İstenen iş —
Sahiplik üzerine yazıda "Bu derişimin yansıması" sözlerinin geçtiği yerden başlayıp "de bunlardan biriydi." sözlerinden sonra durarak o kısmı kelimesi kelimesine aktarır mısın?

Seçilmiş bölüm —

-- -- --

- 498 Okunma
- 1 Yorum
- 0 Beğeni
Sahiplik 5
El mana düşüncesi bir süre oluştuğu alan içinde kaldı. Yani kolektifi olan ittifak içinde kaldı. El anlayışı kendi alan içi yoğunlaşma belirmesini ortaya koydu. Böylece El yanlı alan yoğunlaşması oluştu. Üreten meslek ilişkileri çelişmesi üzerinde gelişen ve yürüyen sistem; şimdi kişi sahipli mantığın egemen olduğu sahili ve sahipsiz oluş çelişmesi üzerinde yürüyecekti.
Bu derişimin yansıması üretim ve üretim ilişkisi değildi. Süreci sınıf çatışması denen bambaşka bir zaman mekân olayları içine sürüklüyordu. Sistem denge değerlerini hızla normalden uzaklaştırdı. Böylece iç içe bir alan içinde “kolektifi iliğe karşı kurtarılmış kişi sahiplikler düşünce eylemini oluşan tutumlar yoğunlaştı”
O günün koşullarına göre kolektif etkili alan nedenle üreten ilişki bilinci artık ruhuna kadar biliniyordu. Adeta çocuk oyuncağı gibi gerçekleşiyordu. Ruhuna kadar bilinip oluşturulan alan etkili üretme bilinci, istenildiği gibi istenen modülasyonlar üzerinde olmakla çevrim edilebiliyordu. Bu yeni modülasyonlar sistem içi süreci anlama, bileme, süreci bilinene göre kılma iletilmesi olduğu kadar da bir enfeksiyon olabiliyordu. İşte enfekte bir üretim yapma gerçeklemesini sınıf hareketi üzerinde modüle etme işi de bunlardan biriydi.
İki farklı sınıfsal alanlı derişme gerilimi içindeki üreten anlayış, ön ittifakı; derişmeleri farklı iki alana parçalandı. Başta bu derişmeler özerk ve içe kapalı gizlilikle olabiliyorlardı. El anlayışı yayıldıkça kolektif ittifak içinde tutunamaz oldu. İnsan eskiden beri doğa tarafında güdülmenin izlerini de taşıyordu. Kişi sahipler hem bencilliğe hem de doğa tarafında güdülmenin kod frekanslarına iyi seslendi.
El’in bu iki etki alanı üzerine seslenme becerisi, bu iki etki alanına kolektifi iliğin düşüncesini değil de El’in kendisi olan modülasyonları yüklemesiydi. Böylece bencillik ve güdülme üzerinde seslenici irade ile ipler El’in eline geçmişti. Artık kişisi sahiplerle, kişi sahiplerin vaadine inanıcılar gruptan ayrılık vermekle göçebiliyorlardı.

-- -- --

Veri satırları —
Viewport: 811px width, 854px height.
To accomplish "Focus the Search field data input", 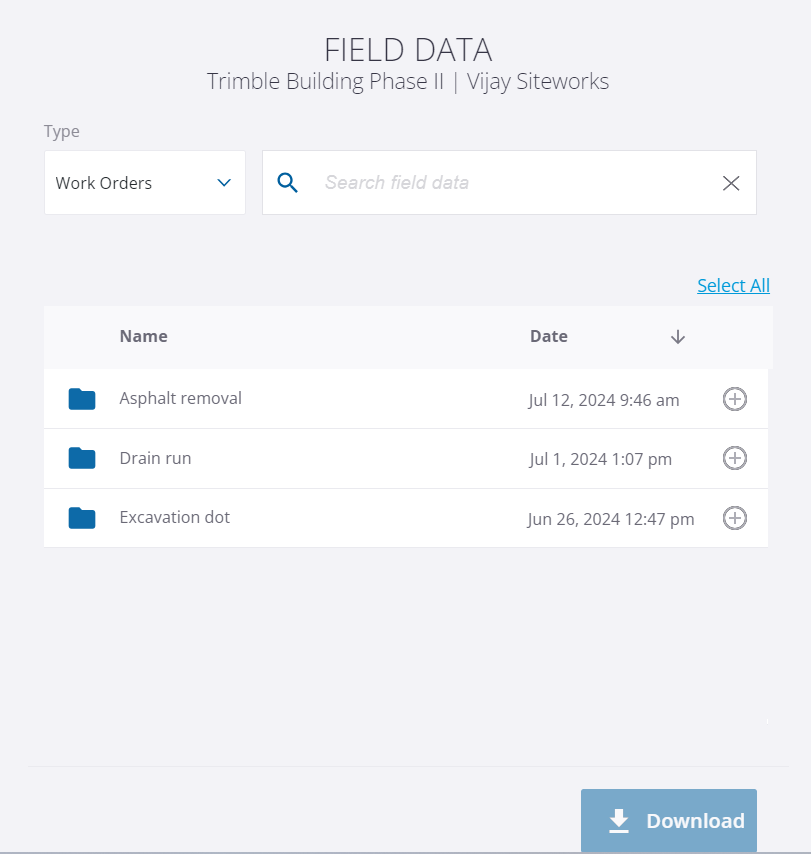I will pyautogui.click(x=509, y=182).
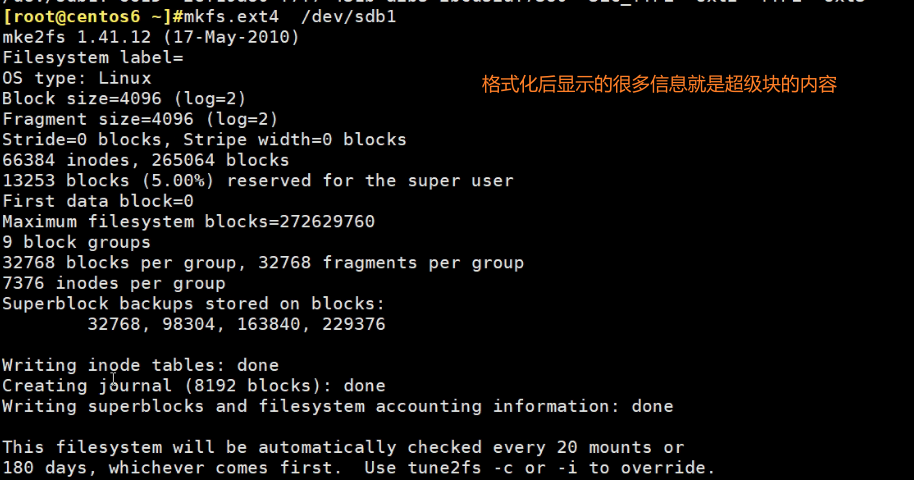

-- -- --

Yanıt —
Bu derişimin yansıması üretim ve üretim ilişkisi değildi. Süreci sınıf çatışması denen bambaşka bir zaman mekân olayları içine sürüklüyordu. Sistem denge değerlerini hızla normalden uzaklaştırdı. Böylece iç içe bir alan içinde “kolektifi iliğe karşı kurtarılmış kişi sahiplikler düşünce eylemini oluşan tutumlar yoğunlaştı”
O günün koşullarına göre kolektif etkili alan nedenle üreten ilişki bilinci artık ruhuna kadar biliniyordu. Adeta çocuk oyuncağı gibi gerçekleşiyordu. Ruhuna kadar bilinip oluşturulan alan etkili üretme bilinci, istenildiği gibi istenen modülasyonlar üzerinde olmakla çevrim edilebiliyordu. Bu yeni modülasyonlar sistem içi süreci anlama, bileme, süreci bilinene göre kılma iletilmesi olduğu kadar da bir enfeksiyon olabiliyordu. İşte enfekte bir üretim yapma gerçeklemesini sınıf hareketi üzerinde modüle etme işi de bunlardan biriydi.